*** SOURCE TEXT ***

Issue with TensorRT 7.1.3 on Jetson AGX

Crossposting from TRT 7.1.3 - invalid results, but only on Jetpack

We’re noticing that SSD models (such as model mentioned here - Release Notes :: NVIDIA Deep Learning TensorRT Documentation ) generate incorrect output, but only when using TRT 7.1.3, and only on Jetson (e.g. the same model with the same code will generate the expected output with TRT 7.1.3 on all x86_64 platforms, as well as with TRT 6.0.1.5 on the same Jetson hardware)

This only seems to apply to SSD (we’ve seen the problem with the above publicly available model, as well as with four of our proprietary models); our Yolo model seems to work in this scenario.

Any help? At this point it feels like a Jetpack bug. With the model above, ‘fc6’ is the first layer which ends up spitting different result in TRT7, compared to TRT6. There’s nothing special about that layer, or that model.

Hi,

Do you use GPU for TensorRT or DLA?
To check this issue further, could you share the source code and model with us?

Thanks.

GPU. The model, as I’ve mentioned, is the one coming from https://drive.google.com/file/d/0BzKzrI_SkD1_WVVTSmQxU0dVRzA/view (see TRT 5.0.2 release notes link in the OP).

As for the code, I’ve tried to isolate and simplify it as much as possible (for example, removing async CUDA operation); none of which changes the outcome. I’m attaching the latest version.

The only thing I wasn’t able to do to simplify the things further is to statically link with TensorRT, as there are still symbols being unresolved in the final binary. I’ve opened a separate issue for that on the TRT forum.

sampleTRTLib.cpp (7.4 KB)

I’ve tried to put all the relevant pieces together, in a single repo: GitHub - w3sip/sampleTRT

I’ve switched from 6-to-7 by toggling these two pairs of lines:

set (TRTVER 6)
set (CUDAVER 100)
# set (TRTVER 7)
# set (CUDAVER 102)

The output folders are then uploaded to TX2 in their entirety and ran using the following script:

export LD_DEBUG=libs

export CONFIGNAME=bin7-dynamic
pushd $CONFIGNAME
export LD_LIBRARY_PATH=`pwd`
./sampleTRT > ../$CONFIGNAME.log
popd


export CONFIGNAME=bin6-dynamic
pushd $CONFIGNAME
export LD_LIBRARY_PATH=`pwd`
./sampleTRT > ../$CONFIGNAME.log
popd

I’m attaching the resulting log from each run. Again, notice the distinct difference in outputs – same model and input are used in both cases.

*** MATERIAL PROVIDED ***

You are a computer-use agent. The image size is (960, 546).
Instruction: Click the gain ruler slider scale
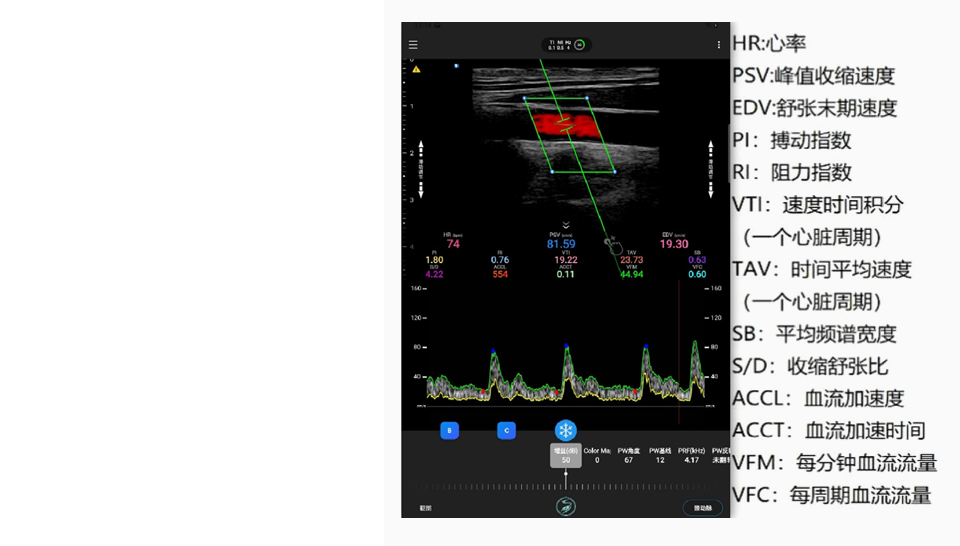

***

REQUIREMENT A:
List every environment variable that the run script in the TensorRT on Jetson forum thread exports.
REQUIREMENT B:
Continue the TensorRT on Jetson forum thread, starting after its final sentence.

REPLY A:
LD_DEBUG, CONFIGNAME, LD_LIBRARY_PATH

REPLY B:
bin6-dynamic.log (158.8 KB)
bin7-dynamic.log (230.4 KB)

Thanks for your data.

We are working reproduce this issue internally.
Will get back to you if we have any progress.

The problem seems to be around engine serialization/deserialization.
If we build the CUDA engine, and use it right away, the problem isn’t occurring.

If we serialize it with ICudaEngine::serialize(), and then de-serialize with IRuntime::deserializeCudaEngine(ihm->data(), ihm->size(), nullptr);
the error above is seen.

Stock sample_ssd reproduces the issue as well if replacing

auto context = SampleUniquePtr<nvinfer1::IExecutionContext>(mEngine->createExecutionContext());

with

IHostMemory* ihm = mEngine->serialize();
IRuntime* runtime = createInferRuntime(sample::gLogger.getTRTLogger());
ICudaEngine* engine = runtime->deserializeCudaEngine(ihm->data(), ihm->size(), nullptr);

auto context = SampleUniquePtr<nvinfer1::IExecutionContext>(engine->createExecutionContext());

Any updates, guys? A workaround will do, though we do need to be able to cache the CUDA engine …

Could this somehow be a problem? Attempting to build TRT from source, so we can debug this properly – and seeing these warnings:

/src/.build/TensorRT/parsers/caffe/../common/parserUtils.h:77:13: warning: enumeration value 'kBOOL' not handled in switch [-Wswitch]
    switch (t)
            ^
/src/.build/TensorRT/parsers/caffe/../common/parserUtils.h:99:13: warning: enumeration value 'kBOOL' not handled in switch [-Wswitch]
    switch (dt)
            ^
2 warnings generated.